Ao observarmos a distribuição desses profissionais em dois grupos – médicos (em azul) e outros profissionais (em amarelo) –, fica evidente também entre profissionais da saúde a desigualdade e segregação: médicos vivem em áreas mais valorizadas, no chamado centro expandido, enquanto que os não médicos vivem sobretudo nos subúrbios e periferias da cidade. A localização das residências dos não-médicos segue lógica semelhante à distribuição da população negra e de baixa renda, que têm sido reportados como grupos desproporcionalmente impactados pela pandemia. 

Essa distribuição se reflete em rotinas distintas entre os trabalhadores de saúde, desde a organização das jornadas de trabalho até os meios de locomoção. A distribuição dos não médicos na cidade corresponde à distribuição dos trabalhadores que mais gastam tempo, geralmente no transporte público, para chegar aos seus empregos, conforme estudo anterior do LabCidade. Os trabalhadores essenciais, e entre estes os profissionais de saúde, são mais expostos ao contágio por terem que sair para trabalhar. Portanto, estratégias para sua proteção devem – para além de equipamentos e protocolos específicos adotados pelos hospitais – visar a segurança do seu trajeto pela cidade.

Além disso, ao cruzamos a localização desses profissionais com a concentração de hospitalizações por Covid-19 e SRAGs não identificadas é possível notar como concentrações de casos muitas vezes coincidem com o local de moradia de profissionais da saúde contaminados. É o caso de bairros como Jardim Oriental, Jardim Carombé, Paraisópolis, Itaquera e vários outros. Nos dois últimos, essa concentração pode ser explicada pela presença de hospitais na região (Albert Einstein e Santa Marcelina), que atraem seus trabalhadores a morar nas vizinhanças.

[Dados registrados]
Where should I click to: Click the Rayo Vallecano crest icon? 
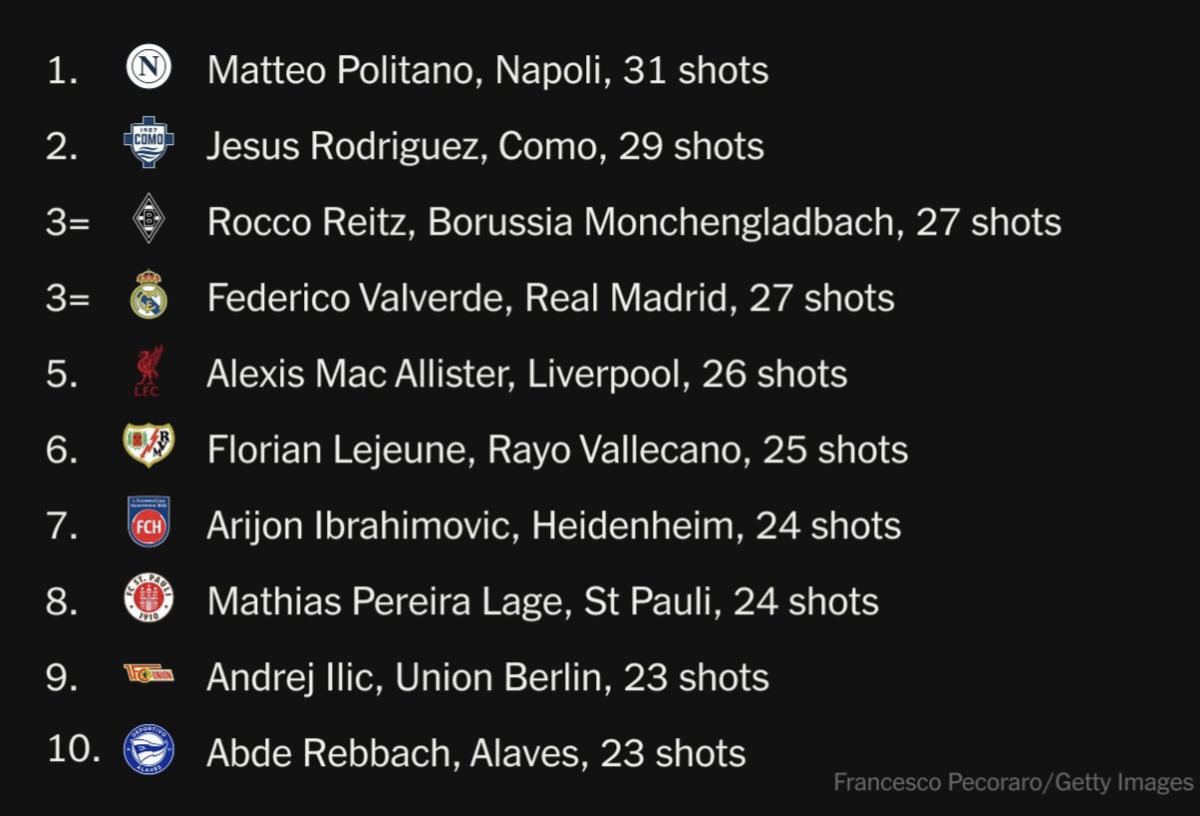149,446
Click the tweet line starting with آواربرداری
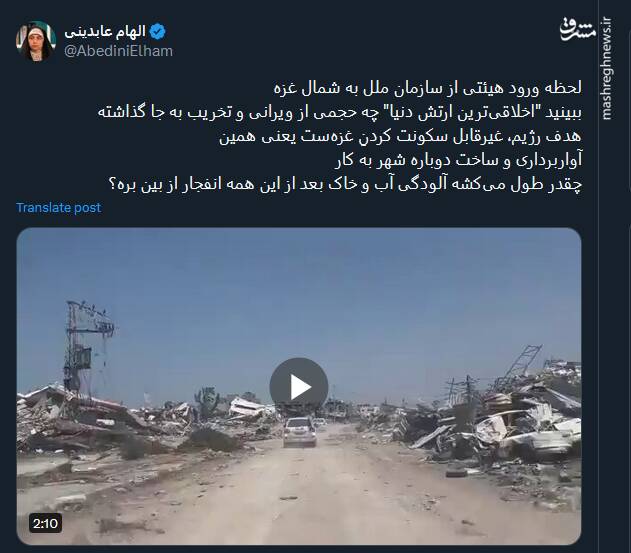 pyautogui.click(x=458, y=161)
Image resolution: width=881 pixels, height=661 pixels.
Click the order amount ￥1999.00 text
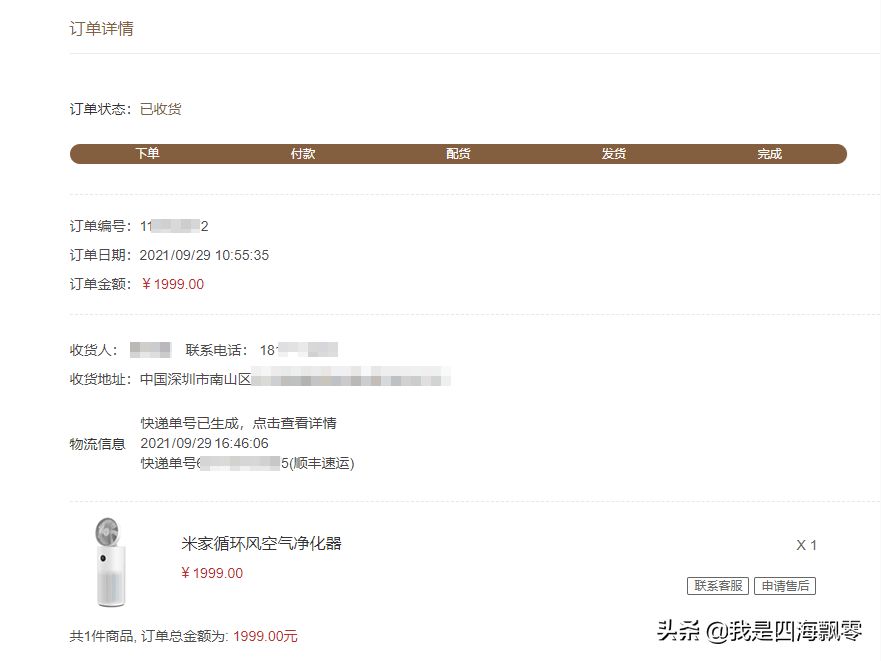[x=172, y=284]
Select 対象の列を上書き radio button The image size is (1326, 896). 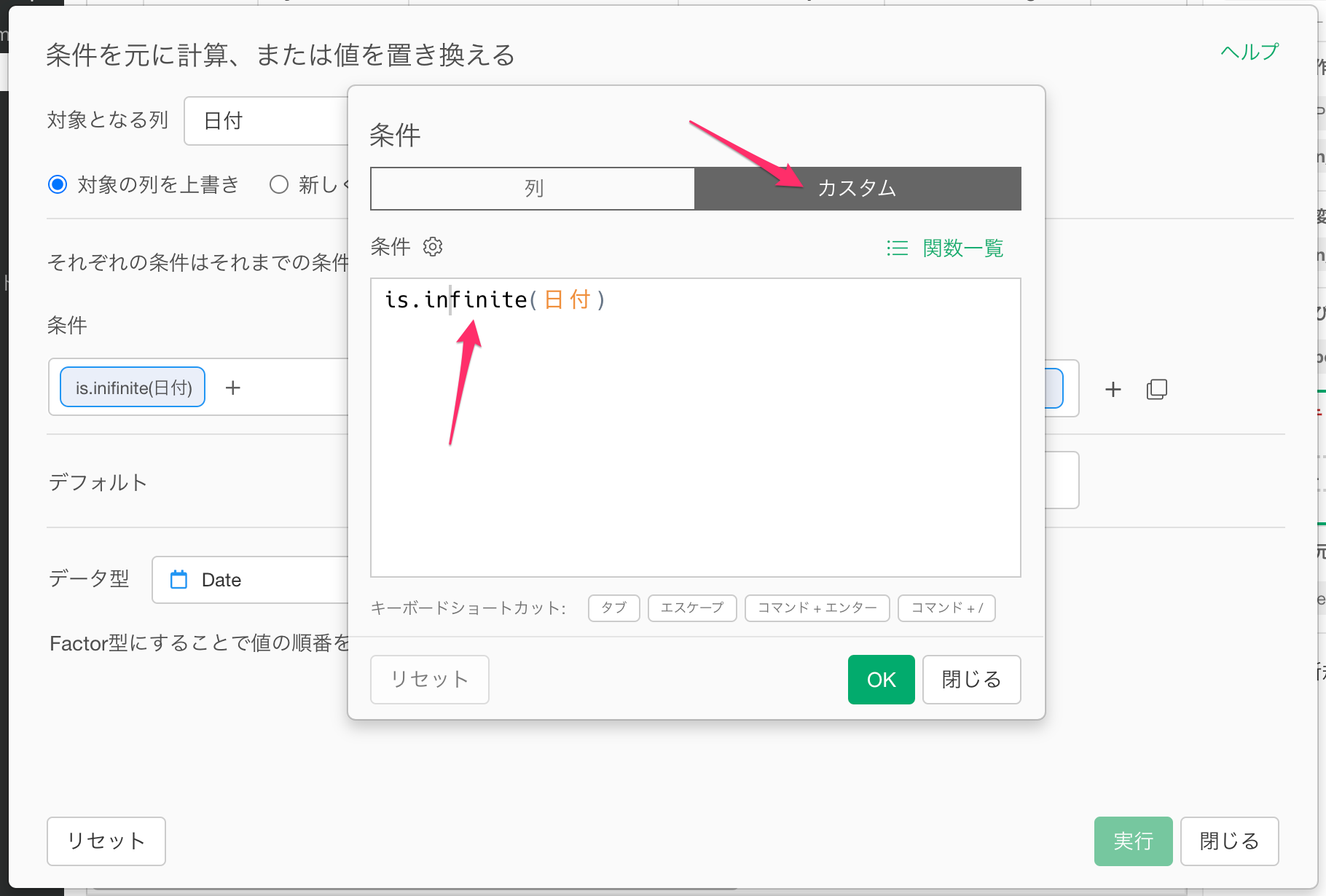[x=58, y=185]
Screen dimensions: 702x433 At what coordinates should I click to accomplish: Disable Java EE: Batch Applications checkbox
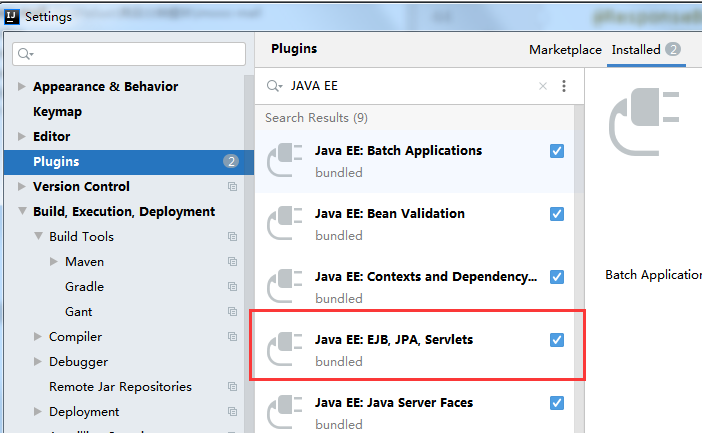(x=557, y=151)
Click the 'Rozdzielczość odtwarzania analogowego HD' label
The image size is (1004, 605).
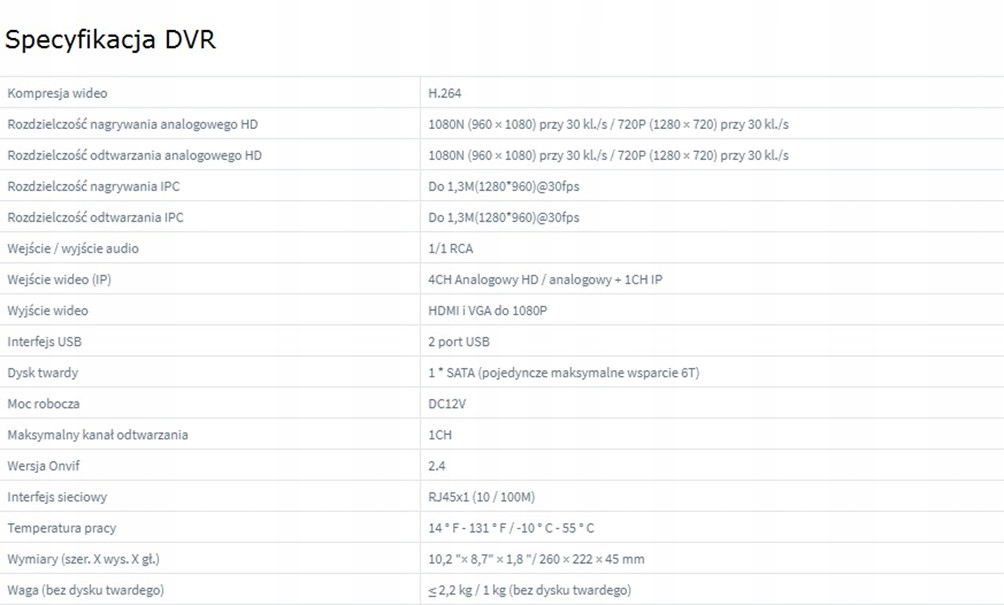coord(134,155)
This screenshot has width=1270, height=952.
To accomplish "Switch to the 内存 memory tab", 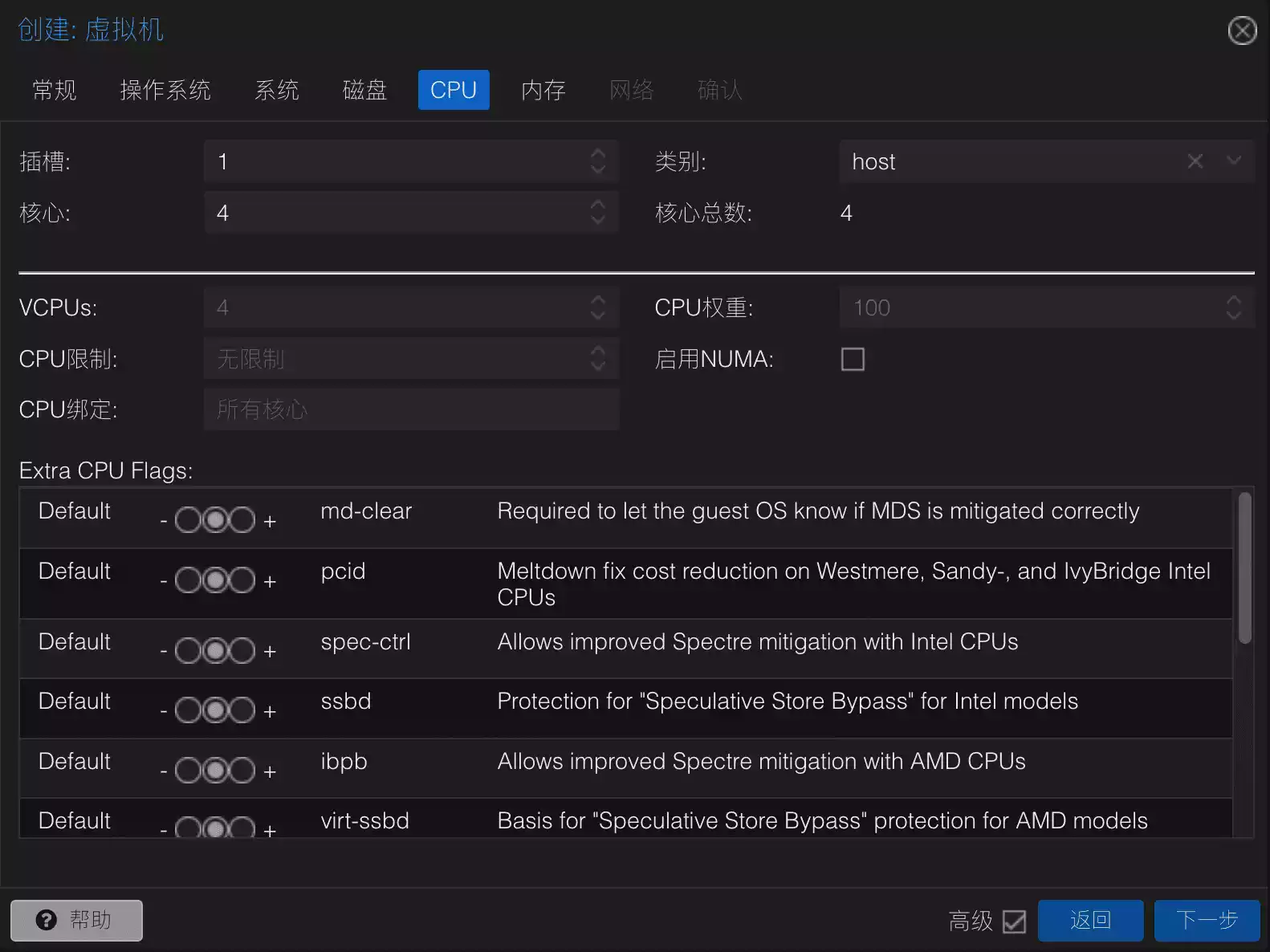I will coord(543,90).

TAREFAS
(a) Responda com base no trecho sobre a moradia dos profissionais de saúde:
(i) Em que cor os médicos aparecem na distribuição descrita?
(ii) Em que área da cidade, segundo o trecho, vivem os médicos?
(iii) Quais hospitais são citados para explicar a concentração de casos em Paraisópolis e Itaquera?
(b) Escreva a continuação do trecho sobre a moradia dos profissionais de saúde, começando logo após a última frase apresentada.

RESPOSTAS
(a)
(i) Em azul.
(ii) Em áreas mais valorizadas, no chamado centro expandido.
(iii) Albert Einstein e Santa Marcelina.

(b)
 


Mapa: Pedro Mendonça | Dados: DataSUS, Secretaria Municipal de Saúde, Geosampa. [Veja o mapa ampliado.]

 

Condições de trabalho

A ausência de equipamentos de proteção individual e apoio psicológico são problemas já destacados pelos meios de comunicação e pesquisadores da área da saúde. Essas ausências, somadas a um sistema de saúde já fragilizado, deixaram esses profissionais em uma situação muito difícil: ao mesmo tempo em que precisavam cuidar da população infectada, estavam em risco constante de contrair a doença, lidando com o medo de perder seus colegas de trabalho, bem como a própria vida, e de transmitir a Covid-19 para seus familiares.

Para além da falta de condições seguras e apoio individual aos trabalhadores da saúde na linha de frente, o rastreamento de seus locais de moradia e percursos na cidade tampouco foi feito. Pelo contrário, a ausência de estratégias territorializadas e a compreensão do isolamento social como se fosse uma escolha individual, já apontadas por nós como problemáticas na gestão da crise promovida pelo coronavírus, prejudicou grande parte desses profissionais. A distribuição temporal dos casos confirmados de Covid-19 aponta como, nos primeiros meses de pandemia (fevereiro a abril), esse grupo profissional já compunha uma parte significativa dos casos totais no município. Este teria sido o melhor momento para implementar políticas setorizadas e localizadas para esses trabalhadores.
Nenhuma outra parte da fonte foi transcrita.